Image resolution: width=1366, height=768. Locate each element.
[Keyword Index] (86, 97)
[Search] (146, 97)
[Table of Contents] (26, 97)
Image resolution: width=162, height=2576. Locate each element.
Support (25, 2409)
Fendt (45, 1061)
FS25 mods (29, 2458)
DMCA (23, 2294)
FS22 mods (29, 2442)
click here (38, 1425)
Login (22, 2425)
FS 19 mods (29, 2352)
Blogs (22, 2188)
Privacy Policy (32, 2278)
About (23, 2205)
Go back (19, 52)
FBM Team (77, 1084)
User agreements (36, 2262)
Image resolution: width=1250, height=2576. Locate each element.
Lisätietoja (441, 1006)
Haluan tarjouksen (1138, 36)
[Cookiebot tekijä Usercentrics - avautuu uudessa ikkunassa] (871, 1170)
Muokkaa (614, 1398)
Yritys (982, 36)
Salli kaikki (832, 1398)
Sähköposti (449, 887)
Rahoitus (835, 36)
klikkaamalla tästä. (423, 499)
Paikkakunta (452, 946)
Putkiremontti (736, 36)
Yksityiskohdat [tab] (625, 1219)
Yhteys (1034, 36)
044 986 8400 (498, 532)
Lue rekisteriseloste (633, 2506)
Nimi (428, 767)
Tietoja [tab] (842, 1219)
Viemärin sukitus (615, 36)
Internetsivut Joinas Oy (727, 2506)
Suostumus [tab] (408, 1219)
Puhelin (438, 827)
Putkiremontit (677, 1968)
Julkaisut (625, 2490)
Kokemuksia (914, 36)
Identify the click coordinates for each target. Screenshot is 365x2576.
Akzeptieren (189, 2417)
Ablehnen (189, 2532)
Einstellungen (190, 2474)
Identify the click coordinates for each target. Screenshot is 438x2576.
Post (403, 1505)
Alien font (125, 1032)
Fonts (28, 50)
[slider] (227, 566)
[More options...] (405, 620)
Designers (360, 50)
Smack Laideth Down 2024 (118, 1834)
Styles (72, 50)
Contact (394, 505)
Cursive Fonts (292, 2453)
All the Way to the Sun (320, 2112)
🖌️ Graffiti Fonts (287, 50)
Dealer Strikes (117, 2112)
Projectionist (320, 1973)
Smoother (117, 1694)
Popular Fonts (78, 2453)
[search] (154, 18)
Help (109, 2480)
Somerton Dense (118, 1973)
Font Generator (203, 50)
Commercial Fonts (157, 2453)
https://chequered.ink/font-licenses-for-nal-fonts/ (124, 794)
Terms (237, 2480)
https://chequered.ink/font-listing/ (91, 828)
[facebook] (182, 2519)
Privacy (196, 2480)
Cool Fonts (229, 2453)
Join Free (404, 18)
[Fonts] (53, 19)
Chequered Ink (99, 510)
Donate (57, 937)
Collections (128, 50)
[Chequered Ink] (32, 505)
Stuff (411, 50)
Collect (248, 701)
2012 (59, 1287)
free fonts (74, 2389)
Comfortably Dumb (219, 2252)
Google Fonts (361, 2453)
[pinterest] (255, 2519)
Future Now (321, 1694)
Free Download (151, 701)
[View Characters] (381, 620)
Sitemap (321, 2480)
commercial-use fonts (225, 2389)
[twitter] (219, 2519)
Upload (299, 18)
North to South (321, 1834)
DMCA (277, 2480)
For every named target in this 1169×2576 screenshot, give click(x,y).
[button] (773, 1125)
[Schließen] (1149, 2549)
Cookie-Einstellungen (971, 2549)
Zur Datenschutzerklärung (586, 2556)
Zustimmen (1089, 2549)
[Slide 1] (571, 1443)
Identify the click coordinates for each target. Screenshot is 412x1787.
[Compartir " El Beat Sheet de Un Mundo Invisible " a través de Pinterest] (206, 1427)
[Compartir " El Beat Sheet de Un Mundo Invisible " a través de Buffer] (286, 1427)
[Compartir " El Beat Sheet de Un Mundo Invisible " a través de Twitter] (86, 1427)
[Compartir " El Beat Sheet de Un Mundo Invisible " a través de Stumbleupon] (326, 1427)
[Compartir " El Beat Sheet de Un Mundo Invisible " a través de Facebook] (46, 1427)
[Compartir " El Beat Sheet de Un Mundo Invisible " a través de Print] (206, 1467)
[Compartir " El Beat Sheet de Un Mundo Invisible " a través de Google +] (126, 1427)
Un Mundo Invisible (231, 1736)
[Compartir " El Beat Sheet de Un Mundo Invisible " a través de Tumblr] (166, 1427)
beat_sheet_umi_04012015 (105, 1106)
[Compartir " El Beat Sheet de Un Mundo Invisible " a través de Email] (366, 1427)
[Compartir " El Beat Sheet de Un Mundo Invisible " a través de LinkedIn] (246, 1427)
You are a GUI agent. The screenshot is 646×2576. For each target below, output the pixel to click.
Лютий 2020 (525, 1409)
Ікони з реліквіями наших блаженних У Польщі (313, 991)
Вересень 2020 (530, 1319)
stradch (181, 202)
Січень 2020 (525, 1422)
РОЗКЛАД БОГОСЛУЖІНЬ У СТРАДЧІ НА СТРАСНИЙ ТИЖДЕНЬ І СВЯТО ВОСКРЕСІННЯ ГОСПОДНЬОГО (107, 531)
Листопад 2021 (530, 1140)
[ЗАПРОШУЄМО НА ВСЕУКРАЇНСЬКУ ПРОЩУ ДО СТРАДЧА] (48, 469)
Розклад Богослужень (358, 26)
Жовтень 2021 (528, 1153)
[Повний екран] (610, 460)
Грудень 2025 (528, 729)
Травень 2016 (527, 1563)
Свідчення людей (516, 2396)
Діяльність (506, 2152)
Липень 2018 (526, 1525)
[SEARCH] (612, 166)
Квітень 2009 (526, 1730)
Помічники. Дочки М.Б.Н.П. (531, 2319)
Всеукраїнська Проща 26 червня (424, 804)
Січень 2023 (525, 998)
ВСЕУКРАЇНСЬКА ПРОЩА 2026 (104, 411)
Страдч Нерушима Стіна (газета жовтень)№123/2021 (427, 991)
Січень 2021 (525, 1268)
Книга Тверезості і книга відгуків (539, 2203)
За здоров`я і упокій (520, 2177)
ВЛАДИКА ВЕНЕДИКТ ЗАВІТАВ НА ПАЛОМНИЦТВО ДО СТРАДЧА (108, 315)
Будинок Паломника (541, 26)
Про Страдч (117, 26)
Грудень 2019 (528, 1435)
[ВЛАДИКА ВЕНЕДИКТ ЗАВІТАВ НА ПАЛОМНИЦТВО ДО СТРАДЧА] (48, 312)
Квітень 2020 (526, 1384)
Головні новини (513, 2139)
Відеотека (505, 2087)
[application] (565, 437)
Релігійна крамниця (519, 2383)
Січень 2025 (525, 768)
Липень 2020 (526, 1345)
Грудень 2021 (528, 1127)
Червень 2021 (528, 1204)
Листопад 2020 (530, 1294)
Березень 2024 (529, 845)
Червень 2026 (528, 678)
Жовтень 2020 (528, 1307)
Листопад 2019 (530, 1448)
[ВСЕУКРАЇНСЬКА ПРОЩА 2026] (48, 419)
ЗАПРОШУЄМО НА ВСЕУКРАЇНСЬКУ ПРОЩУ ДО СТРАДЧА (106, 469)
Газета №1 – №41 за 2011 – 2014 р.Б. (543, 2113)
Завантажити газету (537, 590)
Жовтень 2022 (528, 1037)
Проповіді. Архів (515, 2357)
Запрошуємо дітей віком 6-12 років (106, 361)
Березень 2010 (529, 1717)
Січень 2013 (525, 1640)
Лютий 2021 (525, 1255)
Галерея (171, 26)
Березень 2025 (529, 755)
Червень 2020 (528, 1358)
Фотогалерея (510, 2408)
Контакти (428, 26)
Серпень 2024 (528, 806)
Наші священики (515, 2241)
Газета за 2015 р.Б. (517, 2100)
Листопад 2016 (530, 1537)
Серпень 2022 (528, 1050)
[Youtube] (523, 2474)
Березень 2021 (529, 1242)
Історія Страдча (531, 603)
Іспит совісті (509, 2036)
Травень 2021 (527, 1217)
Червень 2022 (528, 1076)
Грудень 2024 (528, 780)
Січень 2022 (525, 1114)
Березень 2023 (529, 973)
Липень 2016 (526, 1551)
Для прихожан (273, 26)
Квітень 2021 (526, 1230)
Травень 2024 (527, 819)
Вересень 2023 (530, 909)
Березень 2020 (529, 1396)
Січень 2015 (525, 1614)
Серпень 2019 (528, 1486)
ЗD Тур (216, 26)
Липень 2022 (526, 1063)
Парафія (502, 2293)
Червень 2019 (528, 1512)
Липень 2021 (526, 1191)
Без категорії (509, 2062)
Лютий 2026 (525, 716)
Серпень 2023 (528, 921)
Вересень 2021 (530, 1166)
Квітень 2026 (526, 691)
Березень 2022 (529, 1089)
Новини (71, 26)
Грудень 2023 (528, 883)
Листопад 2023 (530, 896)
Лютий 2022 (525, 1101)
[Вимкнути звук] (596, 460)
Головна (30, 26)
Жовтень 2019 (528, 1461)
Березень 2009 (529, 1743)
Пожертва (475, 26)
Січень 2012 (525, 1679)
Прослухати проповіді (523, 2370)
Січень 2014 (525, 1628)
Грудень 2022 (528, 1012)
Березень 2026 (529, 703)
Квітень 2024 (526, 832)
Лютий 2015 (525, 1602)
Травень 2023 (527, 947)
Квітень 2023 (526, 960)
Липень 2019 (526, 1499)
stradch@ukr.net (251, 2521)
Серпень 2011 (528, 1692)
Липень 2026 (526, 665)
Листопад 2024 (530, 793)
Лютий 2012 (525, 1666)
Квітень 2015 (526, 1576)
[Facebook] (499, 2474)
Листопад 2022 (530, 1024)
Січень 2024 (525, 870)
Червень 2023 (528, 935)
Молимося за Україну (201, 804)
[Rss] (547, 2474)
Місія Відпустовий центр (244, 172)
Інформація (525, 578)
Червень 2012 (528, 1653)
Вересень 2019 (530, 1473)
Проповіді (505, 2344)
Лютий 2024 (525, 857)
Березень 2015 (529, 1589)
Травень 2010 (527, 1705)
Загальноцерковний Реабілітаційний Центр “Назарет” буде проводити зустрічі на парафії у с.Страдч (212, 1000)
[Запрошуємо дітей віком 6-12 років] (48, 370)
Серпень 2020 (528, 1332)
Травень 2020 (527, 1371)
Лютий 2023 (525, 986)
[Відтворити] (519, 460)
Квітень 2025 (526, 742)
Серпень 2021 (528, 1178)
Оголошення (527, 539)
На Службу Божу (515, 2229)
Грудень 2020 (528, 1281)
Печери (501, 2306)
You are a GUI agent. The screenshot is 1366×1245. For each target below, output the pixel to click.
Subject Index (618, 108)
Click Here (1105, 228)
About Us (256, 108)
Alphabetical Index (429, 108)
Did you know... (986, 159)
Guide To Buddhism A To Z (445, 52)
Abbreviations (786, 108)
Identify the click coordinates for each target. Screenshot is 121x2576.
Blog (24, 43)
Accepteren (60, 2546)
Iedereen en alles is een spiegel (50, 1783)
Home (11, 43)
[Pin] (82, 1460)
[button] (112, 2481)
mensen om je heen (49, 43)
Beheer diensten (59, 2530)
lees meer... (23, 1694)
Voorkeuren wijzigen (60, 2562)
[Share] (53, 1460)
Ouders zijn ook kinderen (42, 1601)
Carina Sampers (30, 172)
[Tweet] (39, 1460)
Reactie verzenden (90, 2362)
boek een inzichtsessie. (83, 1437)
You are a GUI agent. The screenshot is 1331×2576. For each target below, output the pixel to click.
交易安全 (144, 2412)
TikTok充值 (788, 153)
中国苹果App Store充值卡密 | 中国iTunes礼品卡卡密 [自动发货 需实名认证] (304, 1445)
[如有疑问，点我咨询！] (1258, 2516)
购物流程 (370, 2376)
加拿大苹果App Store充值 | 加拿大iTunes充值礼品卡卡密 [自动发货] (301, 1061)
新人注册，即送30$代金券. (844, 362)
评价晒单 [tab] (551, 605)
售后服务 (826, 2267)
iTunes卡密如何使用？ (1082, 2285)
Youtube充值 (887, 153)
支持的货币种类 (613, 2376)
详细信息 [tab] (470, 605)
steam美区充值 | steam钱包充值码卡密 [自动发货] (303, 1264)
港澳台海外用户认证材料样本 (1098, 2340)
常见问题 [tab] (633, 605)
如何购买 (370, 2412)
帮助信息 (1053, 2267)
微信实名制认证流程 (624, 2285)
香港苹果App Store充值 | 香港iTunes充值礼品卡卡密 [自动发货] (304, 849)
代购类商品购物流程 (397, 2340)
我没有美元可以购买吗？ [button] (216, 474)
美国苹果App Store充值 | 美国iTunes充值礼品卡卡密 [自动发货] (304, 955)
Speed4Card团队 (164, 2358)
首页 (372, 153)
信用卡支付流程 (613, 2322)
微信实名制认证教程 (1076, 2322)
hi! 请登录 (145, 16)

### PROBLEM DETAILS
Please transcribe the data above without changes, from its first line to its "Einstellungen (190, 2474)" line, and leave out anything past that.

### EXPECTED OUTPUT
Image resolution: width=1366, height=768. Locate each element.
[Keyword Index] (86, 97)
[Search] (146, 97)
[Table of Contents] (26, 97)
Image resolution: width=162, height=2576. Locate each element.
Support (25, 2409)
Fendt (45, 1061)
FS25 mods (29, 2458)
DMCA (23, 2294)
FS22 mods (29, 2442)
click here (38, 1425)
Login (22, 2425)
FS 19 mods (29, 2352)
Blogs (22, 2188)
Privacy Policy (32, 2278)
About (23, 2205)
Go back (19, 52)
FBM Team (77, 1084)
User agreements (36, 2262)
Image resolution: width=1250, height=2576. Locate each element.
Lisätietoja (441, 1006)
Haluan tarjouksen (1138, 36)
[Cookiebot tekijä Usercentrics - avautuu uudessa ikkunassa] (871, 1170)
Muokkaa (614, 1398)
Yritys (982, 36)
Salli kaikki (832, 1398)
Sähköposti (449, 887)
Rahoitus (835, 36)
klikkaamalla tästä. (423, 499)
Paikkakunta (452, 946)
Putkiremontti (736, 36)
Yksityiskohdat [tab] (625, 1219)
Yhteys (1034, 36)
044 986 8400 (498, 532)
Lue rekisteriseloste (633, 2506)
Nimi (428, 767)
Tietoja [tab] (842, 1219)
Viemärin sukitus (615, 36)
Internetsivut Joinas Oy (727, 2506)
Suostumus [tab] (408, 1219)
Puhelin (438, 827)
Putkiremontit (677, 1968)
Julkaisut (625, 2490)
Kokemuksia (914, 36)
Identify the click coordinates for each target. Screenshot is 365x2576.
Akzeptieren (189, 2417)
Ablehnen (189, 2532)
Einstellungen (190, 2474)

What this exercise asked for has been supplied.